Secondly, although right now there is no clear role for molecular tests such as EGFR mutation testing and other tests of certain proteins on tumors that might predict the chemo or targeted agents a person might respond well or poorly to, this seems to be the direction in which things are heading. In the next few years, EGFR mutations and other tests like ras (rhymes with mass) mutations (another important protein in the cascade of signals that control signals for growth and division of cancer cells) may be important in helping predict which patients will be very well served by certain therapies and which ones will receive only the side effects with little or no chance of tumor shrinkage and survival benefit.
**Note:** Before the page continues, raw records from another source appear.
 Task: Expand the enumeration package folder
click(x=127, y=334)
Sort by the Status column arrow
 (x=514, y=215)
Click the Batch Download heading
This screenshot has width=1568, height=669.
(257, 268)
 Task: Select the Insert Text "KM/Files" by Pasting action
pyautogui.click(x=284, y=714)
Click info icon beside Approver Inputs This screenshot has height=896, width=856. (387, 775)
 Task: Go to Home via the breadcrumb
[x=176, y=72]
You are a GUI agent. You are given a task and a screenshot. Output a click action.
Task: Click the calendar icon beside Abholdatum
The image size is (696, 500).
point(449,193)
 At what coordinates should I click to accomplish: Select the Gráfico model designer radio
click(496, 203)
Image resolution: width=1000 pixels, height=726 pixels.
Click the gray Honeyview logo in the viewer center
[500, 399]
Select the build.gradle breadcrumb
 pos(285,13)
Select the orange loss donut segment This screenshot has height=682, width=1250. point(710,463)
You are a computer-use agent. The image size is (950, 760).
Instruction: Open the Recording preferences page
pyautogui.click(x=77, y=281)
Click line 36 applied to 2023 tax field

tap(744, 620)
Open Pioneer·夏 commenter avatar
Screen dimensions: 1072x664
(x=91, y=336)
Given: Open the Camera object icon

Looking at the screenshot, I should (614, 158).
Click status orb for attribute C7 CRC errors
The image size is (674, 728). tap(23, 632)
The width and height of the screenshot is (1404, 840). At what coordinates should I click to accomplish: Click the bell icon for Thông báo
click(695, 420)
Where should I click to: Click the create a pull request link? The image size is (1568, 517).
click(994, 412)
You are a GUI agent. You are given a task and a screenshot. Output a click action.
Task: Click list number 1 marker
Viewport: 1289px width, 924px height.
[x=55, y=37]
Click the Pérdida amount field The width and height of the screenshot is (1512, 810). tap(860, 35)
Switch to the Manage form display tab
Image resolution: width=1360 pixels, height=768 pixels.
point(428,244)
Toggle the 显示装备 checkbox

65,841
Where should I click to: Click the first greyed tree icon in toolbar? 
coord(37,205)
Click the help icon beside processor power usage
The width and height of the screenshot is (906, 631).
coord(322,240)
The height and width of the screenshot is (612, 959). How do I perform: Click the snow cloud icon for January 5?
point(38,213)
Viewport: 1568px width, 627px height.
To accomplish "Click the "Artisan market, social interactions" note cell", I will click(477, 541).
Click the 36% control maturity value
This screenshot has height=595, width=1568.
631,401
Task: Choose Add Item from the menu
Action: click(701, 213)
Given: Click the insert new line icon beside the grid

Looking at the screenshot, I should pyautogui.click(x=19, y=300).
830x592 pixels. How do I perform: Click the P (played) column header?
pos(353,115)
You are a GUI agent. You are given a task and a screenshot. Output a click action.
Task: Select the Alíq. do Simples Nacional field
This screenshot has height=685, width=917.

We may also be able to clarify from tumor tissue whether patients are more likely to respond to chemo drug A than chemo drug B. More and more clinical trials with interesting and promising drugs are requesting or requiring tumor tissue to enroll on the trial, and correlating outcomes with certain new drugs with characteristics of the tumor will likely increase our understanding and optimize treatment plans for the future.

Because of these issues, I would consider it preferable for patients to have a core biopsy of a tumor or metastasis, or to have a lymph node or other small bit of tumor removed from a minor surgery to make a diagnosis. This also may be a reason that patients are asked to undergo another biopsy procedure if they wish to enroll on some clinical trials. Although we are always reluctant to have patients undergo any extra invasive procedures, having enough tissue to really study the tumor is likely to be very valuable, for both the patient receiving treatment and the future of the lung cancer field.